• Questions on the material
(a) In the article about Autar, what inspired the name of his latest venture?
(b) From the article about Autar, list every color he names in the sentence beginning “I want you to see someone is”.
(c) Translate this sentence from the article about Autar into Spanish: “Diversity and inclusion are a major focus in Autar’s work — especially after he’s experienced racial discrimination in his professional life.”

---- Reading text

Autar’s show on Anydoko, featuring content creator J Lou (see profile below)
What started as a fun passion project soon brought in opportunities: clients noticed the work the director was doing and flocked to him. “It proved to me that if you make great content, the people will come.”
As for his latest venture, its name is inspired by the “third culture kid” moniker — something Autar says he himself, as well as many in Hong Kong, can resonate with.
“As third culture kids, we have a uniquely global perspective on the world, and I want to bring that to the content I create,” explains Autar. The films and content will be “globally aware” and speak to a diverse group of people.
Diversity and inclusion are a major focus in Autar’s work — especially after he’s experienced racial discrimination in his professional life.
“I want this new company to be a strong ambassador, and of inclusion, in our industry,” Autar says. Besides ensuring diversity in the talent on screen, this will also include “expanding our film director and crew roster with people from diverse backgrounds.” Autar also feels strongly about changing the male-oriented, white-dominated status quo in filmmaking.
“I’m pushing back on sexist and racist requests from clients and in post-production,” he says. “I feel now that I have established myself I finally have a chance to start making these changes.”
“I want to stop hearing from people how they don’t want to see color, how everyone is the same,” adds Autar. “We are all different. I want you to see someone is black or brown or white, but celebrate the differences between us all, instead of using it as a negative.”
On what he hopes to bring to Hong Kong with his work: [In Hong Kong] there is great opportunity to nurture our creative talent. There is a lot of talent that isn’t given the opportunity to grow, especially from a diversity point of view. It’s not great anywhere around the world, but Hong Kong has work to do. I hardly see women in more technical film roles, nor minorities on set, and I’ve worked with too many clients who refuse to put people with darker skin tones in their commercials. We need to change all of this. Hong Kong used to be famous for film production — it’s time to bring back this glory.

--------
---- Information supplied

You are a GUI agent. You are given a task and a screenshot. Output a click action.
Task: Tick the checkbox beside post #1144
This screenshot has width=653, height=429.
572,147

--------

• Outputs by task
(a) The “third culture kid” moniker.

(b) Black, brown, white

(c) La diversidad y la inclusión son un enfoque principal en el trabajo de Autar, especialmente después de haber sufrido discriminación racial en su vida profesional.